Mais comme le précise plus loin Bruno Chenu, « le ciel a les couleurs du Nord des États-Unis » (p. 284). Les Noirs du Sud rêvaient donc à cette époque d’une zone permettant l’émancipation sur Terre, où l’esclavage serait aboli. Plusieurs chants véhiculaient cette utopie. L’esclavage prit officiellement fin aux États-Unis en 1865 ; mais seulement quelques mois plus tard apparurent les premiers chevaliers du Ku Klux Klan.

Dixième ouvrage de son auteur, le Grand livre des Negro Spirituals fournit dans un style clair et bien documenté une histoire très complète et vivante de cette musique à la fois riche et profonde. En outre, une volumineuse annexe fournit généreusement les textes originaux (en anglais) de quelque 210 chants de Negro Spirituals (p. 325‑410).

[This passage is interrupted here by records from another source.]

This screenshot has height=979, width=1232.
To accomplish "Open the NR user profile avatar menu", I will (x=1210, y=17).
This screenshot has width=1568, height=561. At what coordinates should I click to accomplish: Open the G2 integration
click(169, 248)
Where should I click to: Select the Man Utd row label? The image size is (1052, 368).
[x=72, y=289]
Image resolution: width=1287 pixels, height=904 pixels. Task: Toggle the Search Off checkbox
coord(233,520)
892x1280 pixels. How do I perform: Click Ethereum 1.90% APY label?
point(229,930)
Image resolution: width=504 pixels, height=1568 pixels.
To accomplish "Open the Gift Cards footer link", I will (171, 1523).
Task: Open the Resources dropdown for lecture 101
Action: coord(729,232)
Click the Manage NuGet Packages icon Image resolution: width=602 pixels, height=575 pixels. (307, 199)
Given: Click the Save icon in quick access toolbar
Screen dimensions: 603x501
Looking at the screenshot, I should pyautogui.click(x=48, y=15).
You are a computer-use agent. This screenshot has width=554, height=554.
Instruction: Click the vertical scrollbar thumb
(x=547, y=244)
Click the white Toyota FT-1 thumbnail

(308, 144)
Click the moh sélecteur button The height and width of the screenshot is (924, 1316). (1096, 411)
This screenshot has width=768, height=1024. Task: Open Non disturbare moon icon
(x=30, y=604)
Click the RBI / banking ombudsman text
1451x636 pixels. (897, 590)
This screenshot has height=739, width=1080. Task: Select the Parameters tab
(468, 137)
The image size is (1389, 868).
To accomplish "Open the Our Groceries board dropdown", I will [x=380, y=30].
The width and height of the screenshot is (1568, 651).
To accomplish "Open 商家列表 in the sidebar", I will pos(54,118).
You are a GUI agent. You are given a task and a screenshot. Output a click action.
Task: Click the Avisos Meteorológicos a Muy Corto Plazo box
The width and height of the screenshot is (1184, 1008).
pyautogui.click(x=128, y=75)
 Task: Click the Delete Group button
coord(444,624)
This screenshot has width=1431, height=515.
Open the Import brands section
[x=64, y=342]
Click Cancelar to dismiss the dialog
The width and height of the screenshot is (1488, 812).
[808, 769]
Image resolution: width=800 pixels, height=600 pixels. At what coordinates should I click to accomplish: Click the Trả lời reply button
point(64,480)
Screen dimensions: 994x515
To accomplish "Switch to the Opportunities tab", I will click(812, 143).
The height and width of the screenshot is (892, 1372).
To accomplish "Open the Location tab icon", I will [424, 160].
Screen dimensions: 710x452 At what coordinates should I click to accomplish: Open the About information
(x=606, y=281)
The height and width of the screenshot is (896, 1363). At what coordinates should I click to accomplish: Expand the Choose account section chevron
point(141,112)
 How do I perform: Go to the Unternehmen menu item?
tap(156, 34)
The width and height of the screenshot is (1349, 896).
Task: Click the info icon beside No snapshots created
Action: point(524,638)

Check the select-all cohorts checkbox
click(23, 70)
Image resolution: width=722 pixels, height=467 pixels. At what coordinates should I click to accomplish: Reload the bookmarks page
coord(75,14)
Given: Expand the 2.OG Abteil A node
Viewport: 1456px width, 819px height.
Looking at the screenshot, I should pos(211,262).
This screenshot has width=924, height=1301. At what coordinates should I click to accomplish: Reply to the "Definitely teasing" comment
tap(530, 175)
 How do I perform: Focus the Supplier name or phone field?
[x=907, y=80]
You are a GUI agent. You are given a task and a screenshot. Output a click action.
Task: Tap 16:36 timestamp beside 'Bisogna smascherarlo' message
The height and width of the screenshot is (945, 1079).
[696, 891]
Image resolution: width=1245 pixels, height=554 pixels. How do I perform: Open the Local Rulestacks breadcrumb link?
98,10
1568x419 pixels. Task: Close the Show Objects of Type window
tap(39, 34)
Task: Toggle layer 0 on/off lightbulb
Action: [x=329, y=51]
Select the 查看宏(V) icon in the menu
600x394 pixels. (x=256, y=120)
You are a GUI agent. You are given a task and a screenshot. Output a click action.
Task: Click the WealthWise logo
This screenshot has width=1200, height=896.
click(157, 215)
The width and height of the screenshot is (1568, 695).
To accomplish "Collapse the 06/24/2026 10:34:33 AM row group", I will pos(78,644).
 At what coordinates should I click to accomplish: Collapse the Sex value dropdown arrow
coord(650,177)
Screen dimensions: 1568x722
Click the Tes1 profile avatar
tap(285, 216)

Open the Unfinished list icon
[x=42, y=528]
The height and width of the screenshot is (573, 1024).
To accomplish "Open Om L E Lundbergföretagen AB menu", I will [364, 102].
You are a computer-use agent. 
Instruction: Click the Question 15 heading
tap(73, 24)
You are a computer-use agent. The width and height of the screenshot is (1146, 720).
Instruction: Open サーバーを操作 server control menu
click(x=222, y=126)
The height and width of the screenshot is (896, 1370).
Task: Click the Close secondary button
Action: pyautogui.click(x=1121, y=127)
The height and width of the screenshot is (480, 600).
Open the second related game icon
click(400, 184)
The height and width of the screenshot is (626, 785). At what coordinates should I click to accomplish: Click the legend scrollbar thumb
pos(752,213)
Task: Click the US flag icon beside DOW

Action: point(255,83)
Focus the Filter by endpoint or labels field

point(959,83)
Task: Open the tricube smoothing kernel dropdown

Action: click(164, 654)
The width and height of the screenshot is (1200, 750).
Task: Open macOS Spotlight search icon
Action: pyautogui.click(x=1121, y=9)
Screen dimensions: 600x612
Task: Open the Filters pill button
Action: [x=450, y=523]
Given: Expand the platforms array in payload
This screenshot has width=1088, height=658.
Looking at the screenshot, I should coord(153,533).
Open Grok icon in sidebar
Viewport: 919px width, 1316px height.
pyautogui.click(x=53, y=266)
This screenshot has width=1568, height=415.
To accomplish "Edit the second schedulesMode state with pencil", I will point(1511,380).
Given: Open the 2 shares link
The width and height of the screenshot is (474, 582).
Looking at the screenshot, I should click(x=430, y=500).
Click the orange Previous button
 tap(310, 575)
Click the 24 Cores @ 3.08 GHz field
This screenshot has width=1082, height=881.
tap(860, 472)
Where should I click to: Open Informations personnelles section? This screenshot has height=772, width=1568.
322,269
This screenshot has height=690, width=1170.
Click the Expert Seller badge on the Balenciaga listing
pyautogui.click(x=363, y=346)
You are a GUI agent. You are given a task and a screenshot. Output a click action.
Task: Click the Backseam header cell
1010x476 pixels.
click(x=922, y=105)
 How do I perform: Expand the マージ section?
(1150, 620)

Une liste de suggestions discographiques comprenant une trentaine de références sur CD complète l’ensemble.

L’ouvrage comprend dans sa jaquette un supplément original et ici indispensable : un disque compact de 18 chansons intitulé Les plus beaux Negro Spirituals, interprétés par un ensemble vocal relativement peu connu mais qui semble réputé aux États-Unis : le Moses Hogan Chorale. La plupart des pièces de ce CD inédit sont chantées a cappella, mais certaines sont accompagnées au piano ou à la flûte. Le disque dure plus d’une heure et les textes sont tous reproduits dans le livre. La qualité de l’enregistrement et de la prise de son est indiscutable, mais certaines interprétations semblent cependant assez retenues, peut-être un peu trop statiques ou manquant parfois d’entrain et de rythme. Ainsi, la version de Go Down, Moses me semble trop grave, très proche d’un choeur d’opéra. On peut néanmoins y entendre des standards célèbres et judicieusement choisis comme : Amen, Go Down, Moses (traduit en plusieurs langues et aussi connu sous le titre Let My People Go), He’s Got the Whole World in His Hands, Nobody Knows the Trouble I’ve Seen, Study War No More (aussi connu sous le titre Down By the Riverside). Le jazzman Louis Armstrong avait d’ailleurs repris plusieurs de ces titres durant les années 1960.

Cet ouvrage considérable aborde la musique africaine américaine en tant qu’expression globale de l’identité, de la foi et de la culture d’un peuple minoritaire et opprimé, négligeant toutefois de comparer les différentes interprétations existantes et passées, et sans s’attarder aux différents interprètes, aux orchestrations ou aux dimensions instrumentales des pièces mentionnées. Les aspects thématiques et religieux priment sur les dimensions musicologiques ou discographiques dans ces analyses ; l’évolution stylistique et les variations musicales restent ici secondaires. Mais ces quelques remarques n’enlèvent rien à mon impression générale à propos de cette contribution qui fera date : j’estime que ce Grand livre des Negro Spirituals de Bruno Chenu constitue désormais l’une des références les plus complètes en langue française sur l’histoire des Negro Spirituals, laissant très loin derrière la plupart des ouvrages précédents sur le sujet, y compris le surestimé Fleuve profond, sombre rivière de Marguerite Yourcenar (aussi connu sous le titre Blues et Gospel, Gallimard, 1964), qui me semble maintenant bien pâle et assez imparfait. Seuls les ouvrages du musicologue belge Robert Sacré et certains livres américains non traduits en français m’apparaissent d’un niveau comparable à cet excellent livre de Bruno Chenu. Les chercheurs en anthropologie culturelle, en histoire religieuse, en musicologie, en ethnologie, en études américaines et africaines y trouveront certainement des notions utiles.